THE CURIOUS INCIDENT OF THE DOG IN THE NIGHT-TIME

Theatrical magic doesn’t get more magical than the Tony-winning brilliance that is the National Theatre production of The Curious Incident Of The Dog In The Night-Time, nor lead performances more remarkable than Adam Langdon’s as Christopher Boone, the most unlikely of detectives about to embark on the most thrilling, harrowing, and rewarding of journeys.

Fiction fans know Christopher as the fifteen-year-old hero of a 2003 Mark Haddon novel that, like Simon Stephens’s 2013 London stage adaptation, introduces us to the budding young Swindon mathematician without putting a name on “behavioral difficulties” that include an insistence on set routines, the inability to judge nonverbal cues, seeming emotional coldness, tantrums when touched, and a tendency to prattle on about a single subject, in Christopher’s case the murder-by-garden-fork of neighborhood dog Wellington, whose death our young hero sets out, in true Sherlock Holmes fashion, to unravel. (Indeed, Haddon’s novel takes its title from an Arthur Conan Doyle short story.)

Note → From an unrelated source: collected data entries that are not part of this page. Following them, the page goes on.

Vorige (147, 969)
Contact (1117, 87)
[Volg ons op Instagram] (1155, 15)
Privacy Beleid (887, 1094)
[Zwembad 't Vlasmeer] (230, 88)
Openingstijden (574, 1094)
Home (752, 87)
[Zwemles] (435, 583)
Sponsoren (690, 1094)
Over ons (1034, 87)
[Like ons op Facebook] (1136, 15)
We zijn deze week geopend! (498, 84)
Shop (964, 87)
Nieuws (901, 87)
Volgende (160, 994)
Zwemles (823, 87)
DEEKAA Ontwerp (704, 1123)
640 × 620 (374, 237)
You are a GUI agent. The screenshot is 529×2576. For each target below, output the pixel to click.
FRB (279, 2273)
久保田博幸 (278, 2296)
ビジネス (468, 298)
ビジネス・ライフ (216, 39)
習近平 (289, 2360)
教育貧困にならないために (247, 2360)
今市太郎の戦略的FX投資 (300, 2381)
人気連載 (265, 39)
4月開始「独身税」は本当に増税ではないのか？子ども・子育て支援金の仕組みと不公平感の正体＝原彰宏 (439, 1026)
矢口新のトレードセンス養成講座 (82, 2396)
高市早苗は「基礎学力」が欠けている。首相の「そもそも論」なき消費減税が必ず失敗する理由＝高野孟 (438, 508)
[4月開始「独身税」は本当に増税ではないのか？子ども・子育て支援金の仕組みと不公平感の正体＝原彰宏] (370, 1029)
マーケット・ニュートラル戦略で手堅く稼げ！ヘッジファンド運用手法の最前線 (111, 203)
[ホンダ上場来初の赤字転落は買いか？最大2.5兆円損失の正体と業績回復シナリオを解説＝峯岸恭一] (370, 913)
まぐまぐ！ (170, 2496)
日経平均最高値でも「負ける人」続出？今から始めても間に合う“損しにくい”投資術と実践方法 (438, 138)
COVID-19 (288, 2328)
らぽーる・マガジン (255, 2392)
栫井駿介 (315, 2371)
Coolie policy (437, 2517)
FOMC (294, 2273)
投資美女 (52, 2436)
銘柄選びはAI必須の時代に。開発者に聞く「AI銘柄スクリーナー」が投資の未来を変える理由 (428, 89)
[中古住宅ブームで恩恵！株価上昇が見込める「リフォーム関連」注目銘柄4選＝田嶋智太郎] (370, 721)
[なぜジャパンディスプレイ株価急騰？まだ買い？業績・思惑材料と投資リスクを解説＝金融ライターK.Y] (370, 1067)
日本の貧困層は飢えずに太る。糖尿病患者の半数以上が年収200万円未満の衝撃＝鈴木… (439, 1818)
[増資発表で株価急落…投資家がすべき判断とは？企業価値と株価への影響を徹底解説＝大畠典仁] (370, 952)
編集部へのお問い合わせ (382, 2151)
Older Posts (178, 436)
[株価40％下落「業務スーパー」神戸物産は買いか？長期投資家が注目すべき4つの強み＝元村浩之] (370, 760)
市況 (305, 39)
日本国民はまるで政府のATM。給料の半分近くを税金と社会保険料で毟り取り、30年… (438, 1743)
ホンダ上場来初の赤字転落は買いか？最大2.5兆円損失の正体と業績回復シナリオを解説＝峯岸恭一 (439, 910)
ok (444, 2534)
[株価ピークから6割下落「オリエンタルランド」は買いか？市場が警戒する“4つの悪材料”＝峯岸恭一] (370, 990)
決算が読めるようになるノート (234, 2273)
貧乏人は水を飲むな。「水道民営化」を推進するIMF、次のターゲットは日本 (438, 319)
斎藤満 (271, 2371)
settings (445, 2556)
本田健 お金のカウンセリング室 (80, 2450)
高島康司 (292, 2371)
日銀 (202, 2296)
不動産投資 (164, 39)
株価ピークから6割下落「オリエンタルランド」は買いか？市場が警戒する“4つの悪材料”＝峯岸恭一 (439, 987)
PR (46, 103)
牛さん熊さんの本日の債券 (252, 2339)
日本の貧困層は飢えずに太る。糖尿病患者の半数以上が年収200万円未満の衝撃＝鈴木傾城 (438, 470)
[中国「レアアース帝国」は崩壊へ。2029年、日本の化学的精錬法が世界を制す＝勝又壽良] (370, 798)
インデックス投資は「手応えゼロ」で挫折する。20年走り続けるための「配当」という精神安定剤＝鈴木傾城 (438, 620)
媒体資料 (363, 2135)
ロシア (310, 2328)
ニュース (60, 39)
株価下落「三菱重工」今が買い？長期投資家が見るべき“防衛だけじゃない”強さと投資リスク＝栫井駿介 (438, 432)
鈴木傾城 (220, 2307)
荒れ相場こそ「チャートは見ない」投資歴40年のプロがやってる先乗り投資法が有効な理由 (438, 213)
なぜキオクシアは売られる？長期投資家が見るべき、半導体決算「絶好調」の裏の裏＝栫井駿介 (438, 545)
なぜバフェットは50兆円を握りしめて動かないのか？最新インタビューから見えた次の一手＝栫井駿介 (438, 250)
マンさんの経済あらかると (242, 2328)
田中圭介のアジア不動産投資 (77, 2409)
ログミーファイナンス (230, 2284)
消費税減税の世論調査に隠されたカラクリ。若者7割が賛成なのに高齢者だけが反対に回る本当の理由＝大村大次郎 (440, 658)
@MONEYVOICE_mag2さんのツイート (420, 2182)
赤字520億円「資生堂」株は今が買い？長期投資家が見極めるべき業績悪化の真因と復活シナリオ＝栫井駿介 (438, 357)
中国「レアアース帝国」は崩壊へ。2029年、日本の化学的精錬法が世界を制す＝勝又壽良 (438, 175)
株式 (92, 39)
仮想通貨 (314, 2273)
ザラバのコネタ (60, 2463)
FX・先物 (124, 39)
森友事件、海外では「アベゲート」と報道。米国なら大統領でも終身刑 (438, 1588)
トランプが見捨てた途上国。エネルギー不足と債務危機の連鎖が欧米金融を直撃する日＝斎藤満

Playwright Simon Stephens, whose Heisenberg and Punk Rock have established him as one of England’s most dynamic, original theatrical voices, proves himself equally adept at adaptation, taking Haddon’s novel (written as Christopher’s first-person journal), managing to include just about every colorful character and unexpected plot twist, and in a stroke of inspiration, retelling it as the play Christopher has written about a “murder” investigation turned odyssey.

Still, if ever there were a production for which the written word is but a point of departure, it is the National Theatre production of The Curious Incident Of The Dog In The Night-Time, director Marianne Elliott and her U.K. design team joining forces to create as supremely theatrical an experience as you’re likely to see for a good long while.

Ensemble members not only bring to vivid life the multitude of characters Christopher encounters on his journey, including the neighbors he interviews for clues, the police officers who become involved in his investigation, and the strangers he must rely on as he leaves the familiarity of home, they reconfigure what appear to be plain white boxes into a countless configurations, stand in for pieces of furniture, and in one of the production’s most stunning visuals, enable Christopher seemingly to take flight.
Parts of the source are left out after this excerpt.